# Exercise requirements
Return, exactly and in full, the lines of the records below starting at the one with "How do I perform: Collapse" and ending at the one with "715x419 pixels.", and no other lines.

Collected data
◆ ◆ ◆ ◆ ◆

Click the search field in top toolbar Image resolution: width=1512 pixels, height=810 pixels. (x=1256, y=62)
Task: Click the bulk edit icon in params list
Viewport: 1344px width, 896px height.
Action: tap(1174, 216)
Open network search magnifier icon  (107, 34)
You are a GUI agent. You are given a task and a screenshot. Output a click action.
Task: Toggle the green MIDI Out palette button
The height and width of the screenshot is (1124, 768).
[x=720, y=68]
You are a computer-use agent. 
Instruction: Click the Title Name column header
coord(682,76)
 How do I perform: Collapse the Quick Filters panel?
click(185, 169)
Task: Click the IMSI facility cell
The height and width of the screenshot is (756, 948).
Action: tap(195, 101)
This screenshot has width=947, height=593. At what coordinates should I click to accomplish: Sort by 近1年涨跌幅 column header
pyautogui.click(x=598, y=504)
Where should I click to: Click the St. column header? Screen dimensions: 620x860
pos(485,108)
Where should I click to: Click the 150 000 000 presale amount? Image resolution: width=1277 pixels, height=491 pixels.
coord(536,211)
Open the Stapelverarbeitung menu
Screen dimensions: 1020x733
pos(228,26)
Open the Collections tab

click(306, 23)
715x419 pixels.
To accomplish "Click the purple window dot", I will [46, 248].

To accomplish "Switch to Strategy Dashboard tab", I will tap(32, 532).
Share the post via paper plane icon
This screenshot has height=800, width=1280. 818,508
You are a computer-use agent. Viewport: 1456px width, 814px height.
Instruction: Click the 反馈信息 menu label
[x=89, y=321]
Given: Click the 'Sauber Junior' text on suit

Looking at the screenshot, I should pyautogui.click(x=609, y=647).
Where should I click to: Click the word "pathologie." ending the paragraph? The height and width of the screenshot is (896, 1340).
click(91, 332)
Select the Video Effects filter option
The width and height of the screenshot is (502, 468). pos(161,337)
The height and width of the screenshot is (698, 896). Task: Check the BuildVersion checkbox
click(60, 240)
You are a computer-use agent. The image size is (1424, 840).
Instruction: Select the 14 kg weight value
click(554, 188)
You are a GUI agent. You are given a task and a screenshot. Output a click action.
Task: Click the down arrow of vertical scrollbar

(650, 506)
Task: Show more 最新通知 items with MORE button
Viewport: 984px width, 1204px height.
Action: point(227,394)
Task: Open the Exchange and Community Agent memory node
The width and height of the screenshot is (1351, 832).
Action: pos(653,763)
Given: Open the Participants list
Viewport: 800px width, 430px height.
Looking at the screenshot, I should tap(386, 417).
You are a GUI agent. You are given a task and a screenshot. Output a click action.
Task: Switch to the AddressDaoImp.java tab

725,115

◆ ◆ ◆ ◆ ◆

# Task response
 How do I perform: Collapse the Quick Filters panel?
click(185, 169)
Task: Click the IMSI facility cell
The height and width of the screenshot is (756, 948).
Action: tap(195, 101)
This screenshot has width=947, height=593. At what coordinates should I click to accomplish: Sort by 近1年涨跌幅 column header
pyautogui.click(x=598, y=504)
Where should I click to: Click the St. column header? Screen dimensions: 620x860
pos(485,108)
Where should I click to: Click the 150 000 000 presale amount? Image resolution: width=1277 pixels, height=491 pixels.
coord(536,211)
Open the Stapelverarbeitung menu
Screen dimensions: 1020x733
pos(228,26)
Open the Collections tab

click(306, 23)
715x419 pixels.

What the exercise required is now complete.